果実
時計を取り出すと四時半、あの人は話好きなのでもう少し時間をつぶさないといけない。もっとも私が彼女になにか気をつかわせるということは無いのであるが。
私が散歩していたのは妻の故郷だった。実家に彼女の旧い友人たちが訪ねてきて居場所の無さを感じたというわけだ。私の全く知らないし知りたくもない事を方言を思い出して話しているのだから滑り出て来たくもなる。
それにしてもいい所である。左手には田んぼが広がり、右手には深い山がもくもくとそびえたっている。通り過ぎていく家々も整理されない土地に踏ん張って立っていてほほえましい。この土地が彼女のマイペースな性格を作ったのかなと邪推させる風景だ。
甘酸っぱい香りに鼻をくすぐられて気が付いた。いつの間にか陽が沈みかかっており急いで帰らないと暗くなってしまいそうだった。ぼーっと歩いているうちに私を沢山の果樹が取り囲んでいる。ここはどこなんだろう。不思議な光景で、たくさんの綺麗な果実が枝に腰掛けて様子をうかがっているのではないかと思った。
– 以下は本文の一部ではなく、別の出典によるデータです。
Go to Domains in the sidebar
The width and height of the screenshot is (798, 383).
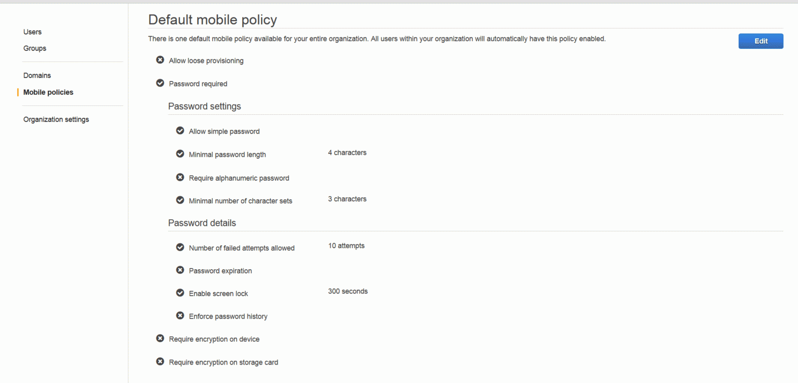(x=37, y=75)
そのうち一つの果実が私の目に留まった。丁度私の額ほどの高さから、凛とこちらを見下ろしている。まだ桃色に染まり切っておらず、その色の変調はあどけなさを感じさせると同時に、正体の分からない深みを隠し持っていた。肌理が細かくすべすべとしていて、視界にふっくらとした曲線をつくっている。さらには辺りに上品な甘い香りを振りまいてさえいて、思わずそれに手を触れてしまった。
私はその瑞々しさを口にしたかったが、今はやめておこうと思い直した。
また少し歩いていくと古めかしい鳥居に行き当たった。どうやら知らぬうちに境内に迷い込んでいたらしい。急に現れたはっきりした参道をたどり本殿までいって、無礼の謝罪もかねて手を合わせた。木材ばかり使っておりほとんど金属のない社で、小さいながらもなかなかに趣深いなあ、という感想を持った。千木の切り方は水平だった。なんだかそんな気がしていた。
鳥居のところまで戻り辺りを探してみると、期待した通りちょっと傾いた看板があってここの由来などが記してある。夕日が逆光になっていて読みにくかったが大体こんなことが書いてあった
果姫神社
成立年不詳。周辺には、大昔村の人々は果実を手に入れるために神々の住む山へと入らなければいけなかったが、ある時女神が命と引き換えに果樹を産み、以降村人は村のすぐ近くで果実を得られるようになった。村人がそのことに感謝して果樹を御神体として祭ったのが起源であるという伝説が語り継がれている。女神が命を落とした年である17歳になった女子に境内の果実を食べさせる行事がのこっている。